Sunset Park will get protected bike lanes by the end of the year, DOT says
The project has been expedited due to the mayor's Green Wave program.
Fourth Avenue in Sunset Park will have protected bike lanes by the end of the year. The city’s Department of Transportation has made significant progress on the project, according to DOT Commissioner Polly Trottenberg and Councilmember Carlos Menchaca.
“We asked DOT if it can be expedited, and DOT responded with good news,” Menchaca said at a press conference on Wednesday afternoon.
Protected bike lanes, which separate cyclists from vehicular traffic with physical barriers such as stanchions or parked cars, offer an extra layer of safety for bicyclists.
The announcement comes during a particularly dangerous time for Brooklyn cyclists. Eighteen people have been killed while biking so far this year, and 13 of those deaths occurred in Brooklyn. Last year, 10 cyclists were killed citywide over the course of the whole year.
“We’ve needed a protected bike lane on Fourth Avenue for a long time, and I am proud to stand beside the Department of Transportation to announce its arrival by year’s end,” Menchaca said. “This is a victory for our neighbors and members of the cycling community who live and work in and around Sunset Park.”
The city will take the following measures to enhance street safety:
- Installing curbside, parking-protected bike lanes on each side of the avenue
- Painting new pedestrian islands at intersections
- Updating parking regulations and expanding metered parking
Two portions of Fourth Avenue — a section located between 64th Street and 60th Street in Sunset Park and another one located between First Street and 15th Street in Park Slope — have already been completed, DOT said.
The section of the avenue located between 15th Street and 38th Street is slated to be completed this fall, along with the portion running from 38th Street to 57th Street. DOT officials are working in cooperation with MTA New York City Transit on the latter section, because the MTA is currently doing above-ground work on the R subway line, which runs beneath Fourth Avenue.
The three-block stretch of the avenue between 57th and 60th streets won’t be completed until 2020 because of an MTA NYC Transit project.
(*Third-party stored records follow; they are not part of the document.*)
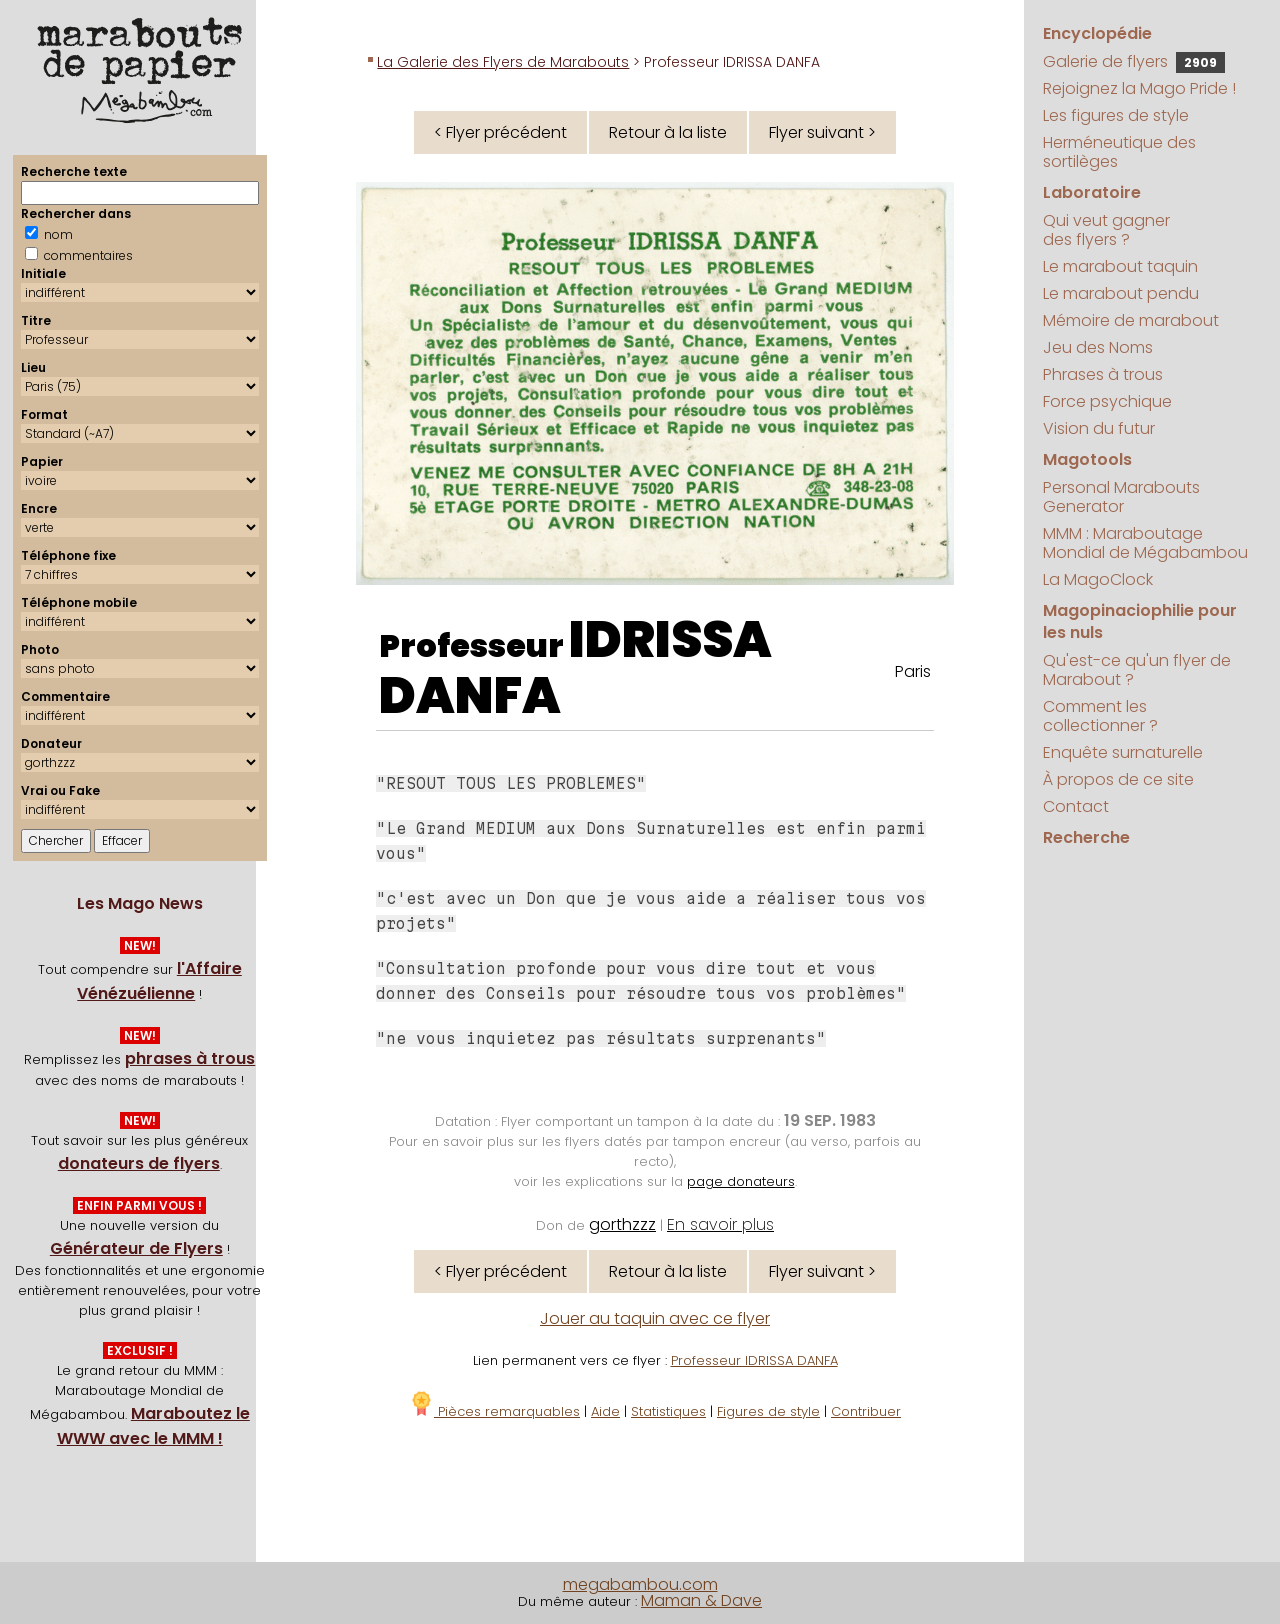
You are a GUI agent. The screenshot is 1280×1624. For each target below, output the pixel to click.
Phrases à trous (1103, 374)
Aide (605, 1411)
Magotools (1087, 459)
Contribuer (866, 1411)
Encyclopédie (1097, 33)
DOT hasn’t even touched the portion of Fourth Avenue located between First Street and Atlantic Avenue, where the agency “has not solved all of the design challenges,” Trottenberg said.
Still, officials and bike advocates said there is a lot to celebrate, particularly for Sunset Park residents.
“This really is an incredible win for the neighborhood,” said Danny Harris, executive director of Transportation Alternatives, who added that bike lanes give local residents “more options” in transportation.
“We’re trying to get people out of their cars,” said Menchaca, an avid bike rider. Sunset Park is particularly suited for bike lanes, according to Menchaca, who described the neighborhood as a “walk to work community.”
The protected bike lanes are part of Green Wave, an ambitious project Mayor Bill de Blasio announced last month in Bay Ridge in which DOT will install bike lanes along 80 miles of city streets over the next few years.
Councilmember Brad Lander, who represents Park Slope, said he was thinking on Wednesday of Em Samolewicz, who was killed on Third Avenue and 35th Street on July 29. He wondered aloud what might have been, “if we had gotten this done sooner.” Perhaps if there had been a bike lane on Fourth Avenue, Samolewicz might have been riding her bike on that avenue instead of Third Avenue, he speculated. “Every project is probably saving lives.”